Rewrite the lines from the one containing "You are a computer-use agent. The" through the one containing "click(x=576, y=310)", both included, keeping the requests unchanged and scaling every coordinate in the answers by 0.65, rounded to whole numbers with halves rounded up. Leave the pictures out.

+ + + +

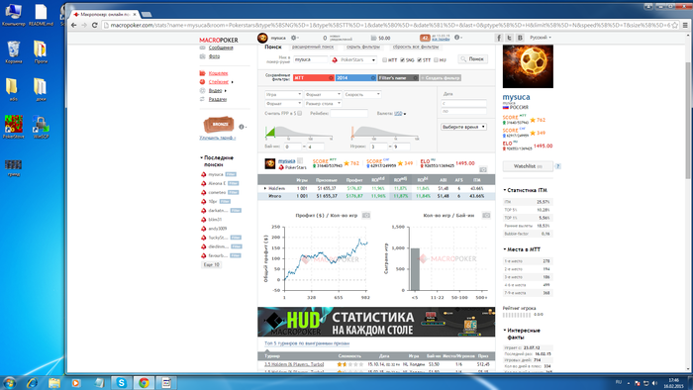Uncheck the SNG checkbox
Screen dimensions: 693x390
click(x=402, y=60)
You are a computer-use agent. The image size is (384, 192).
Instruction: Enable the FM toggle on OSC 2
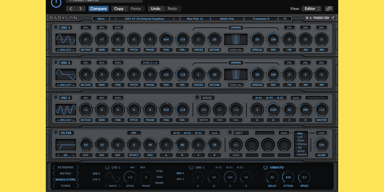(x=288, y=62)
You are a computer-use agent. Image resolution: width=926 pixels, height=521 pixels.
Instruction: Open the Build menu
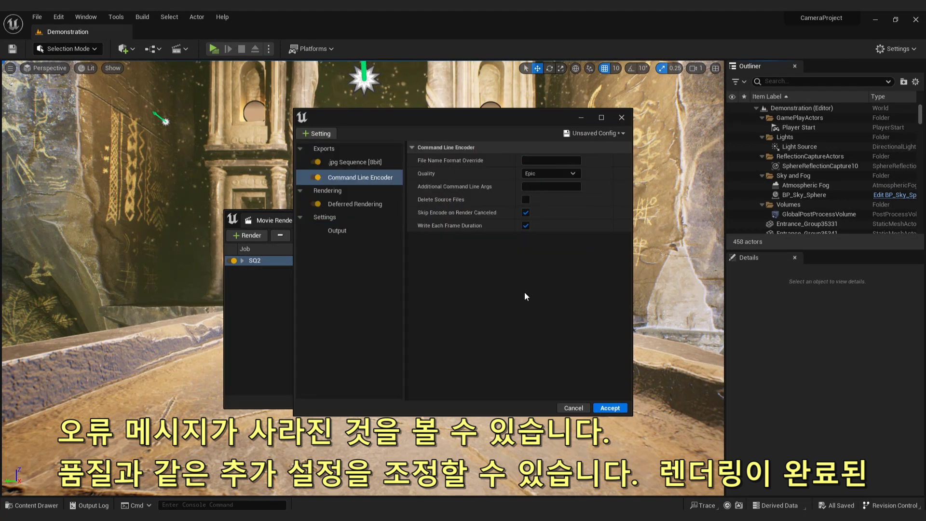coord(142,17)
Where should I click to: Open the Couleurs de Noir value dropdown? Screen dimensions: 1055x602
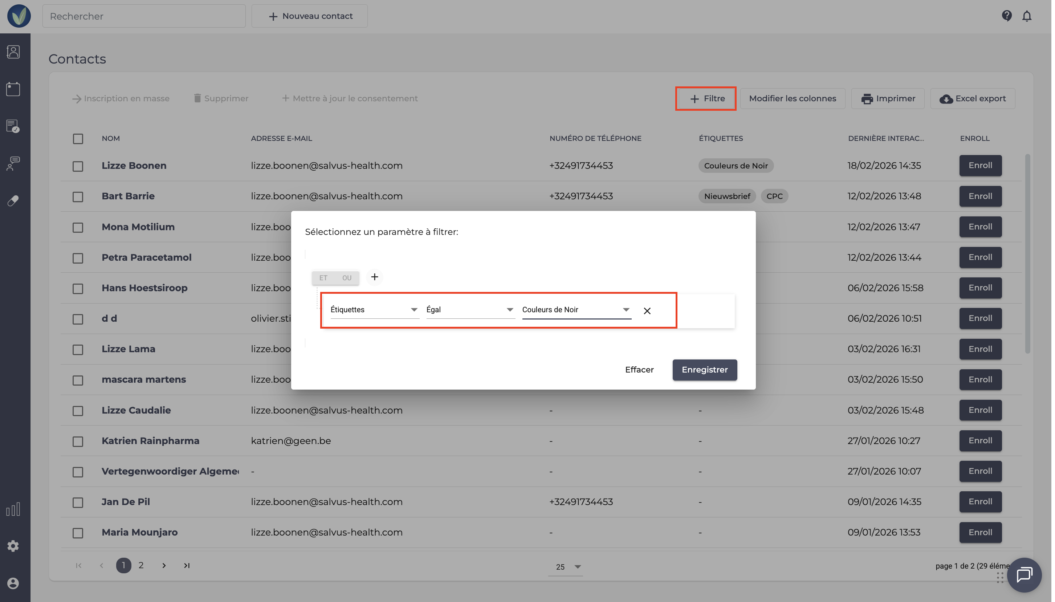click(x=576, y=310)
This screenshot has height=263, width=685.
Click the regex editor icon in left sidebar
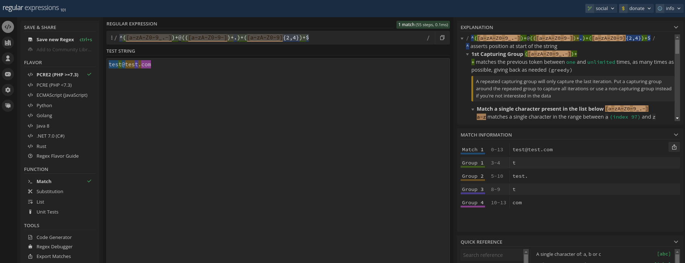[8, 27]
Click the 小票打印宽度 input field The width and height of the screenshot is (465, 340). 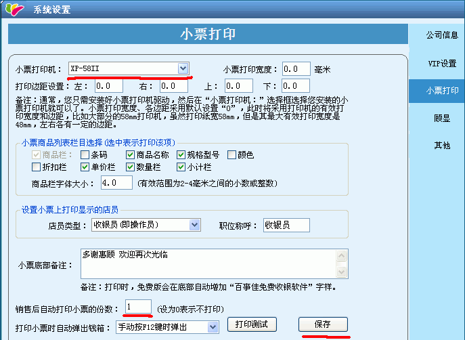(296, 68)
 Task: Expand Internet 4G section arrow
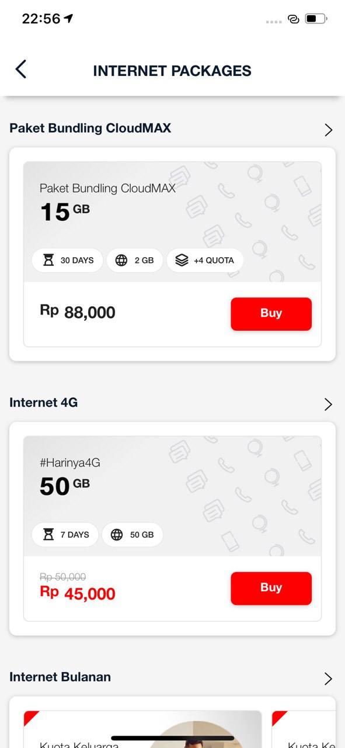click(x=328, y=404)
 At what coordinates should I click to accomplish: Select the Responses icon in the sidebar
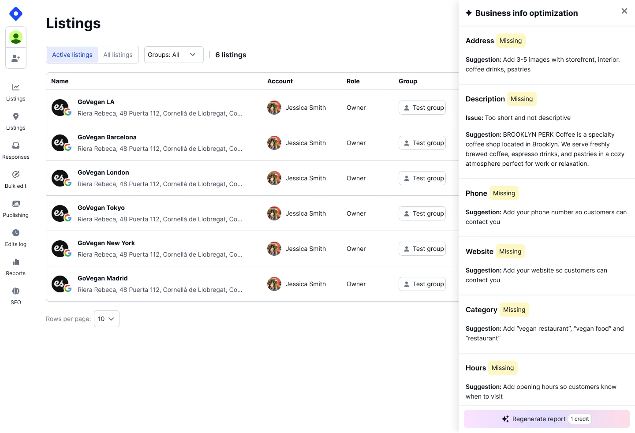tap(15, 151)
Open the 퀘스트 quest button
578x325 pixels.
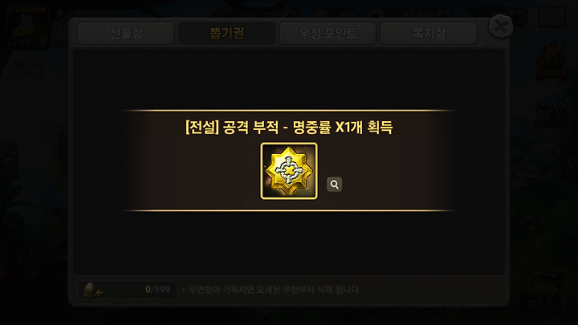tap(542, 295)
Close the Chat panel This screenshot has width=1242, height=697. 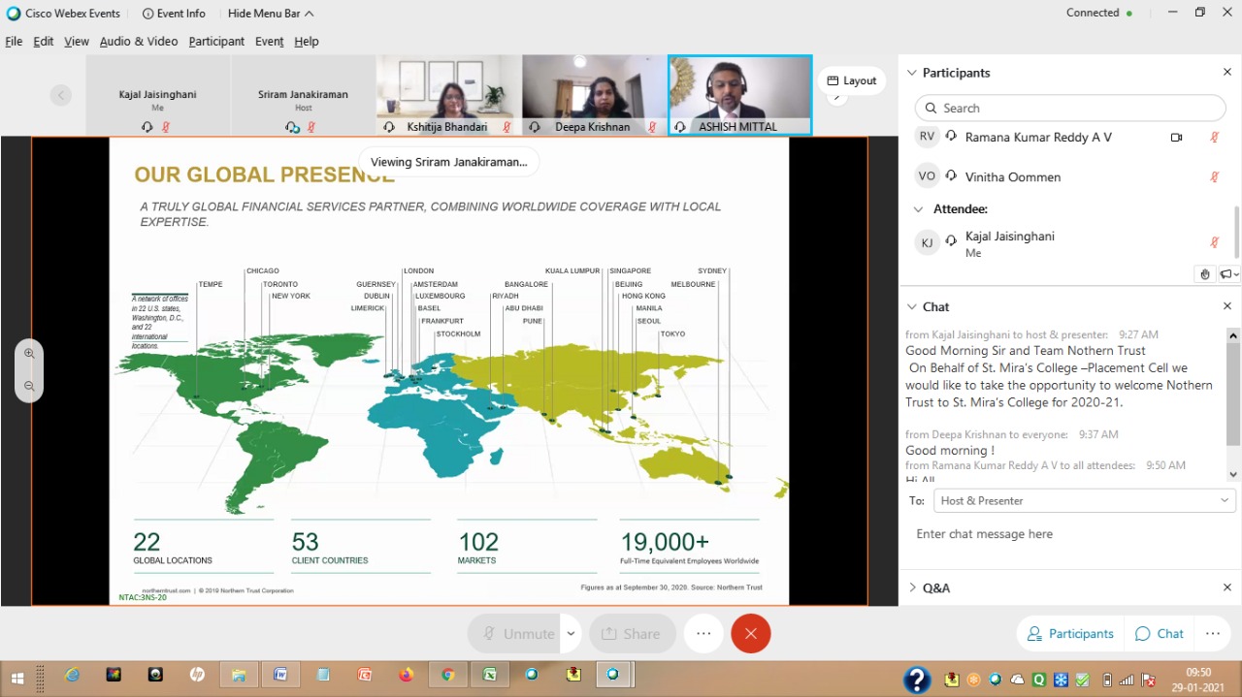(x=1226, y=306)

+ + + +

_Solved problem_
You are a computer-use agent. The image size is (384, 192).
Instruction: Enable the FM toggle on OSC 2
(x=187, y=40)
You are a computer-use agent. Image resolution: width=926 pixels, height=521 pixels.
Instruction: Open the Build menu
coord(92,11)
Where should I click to: Open the Couleurs de Noir value dropdown? Screen dimensions: 1055x602
click(x=374, y=202)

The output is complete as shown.